## DOCUMENT EXTRACT
# # #

# Pulaski County



## Maddawg69 (Oct 14, 2011)

I figured I would get the Pulaski thread started again this year. Lets here some reports.


----------



## spinefish (Oct 24, 2011)

Fawns still with does. Small bucks attempting to chase does. Does really tearing up the food plots.


----------



## jkduck8 (Oct 29, 2011)

Looking forward to hunting on my family's land next weekend


----------



## AArightpatch (Nov 4, 2011)

*Updates*

Any Pulaski updates on deer movement? I am heading back up on Friday.


----------



## spinefish (Nov 8, 2011)

Starting to see bigger bucks cruising looking for does. Not seeing the smaller bucks chasing as much. Seeing more lone deer. fawns, does by themselves. Hopefully, the does are pushing the fawns away getting ready. Exciting times. Anything can happen the next 20 days. Good luck.


----------



## michael_M (Nov 22, 2011)

What's the word on deer movement over there ?


----------



## Maddawg69 (Nov 23, 2011)

It has been really slow on our place over the past couple of weeks some guys headed back up soon I will update on what they see.


----------



## Maddawg69 (Nov 28, 2011)

Not much going on over the weekend. I will be headed back up this week let ya'll know what i see when i get back.


----------



## AArightpatch (Nov 28, 2011)

*Pulaski*

I was up there last week. In 4 days, I saw zero deer. Good luck to ya.


----------



## tournament fisher (Nov 28, 2011)

put some corn on the ground and they will come


----------



## sandy1 (Nov 28, 2011)

at night


----------



## spinefish (Nov 29, 2011)

We've had no luck the past week. Have seen a few small bucks feeding. No chasing anymore. Not even seeing the does right now. Maybe the cold weather will stir them this week.


----------



## Xrallison (Nov 29, 2011)

My son killed a big 8 I shot a big 7 I seen 21 doe Thursday morning 7 Friday morning both bucks came into a primo can
And a flextone grunt call I shot 3 hogs one Friday night and 2 sat morning pretty good weekend I'd say both bucks are at the taxidermy now


----------



## Allen Waters (Dec 1, 2011)

tournament fisher said:


> put some corn on the ground and they will come



hogs?


----------

# # #

## DATA SHOWN
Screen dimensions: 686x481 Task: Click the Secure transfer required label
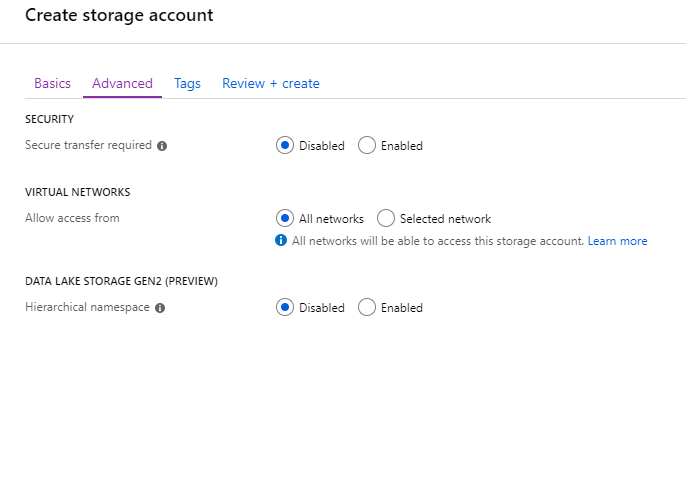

# # #

## WRITTEN TASK 1
In the Pulaski County thread, how many deer did AArightpatch report seeing during four days of hunting the previous week?
## WRITTEN TASK 2
From the Pulaski County thread, extract the passage from "## Maddawg69 (Nov 23, 2011)" to "i get back.".

## TASK RESPONSE 1
Zero.

## TASK RESPONSE 2
## Maddawg69 (Nov 23, 2011)

It has been really slow on our place over the past couple of weeks some guys headed back up soon I will update on what they see.


----------



## Maddawg69 (Nov 28, 2011)

Not much going on over the weekend. I will be headed back up this week let ya'll know what i see when i get back.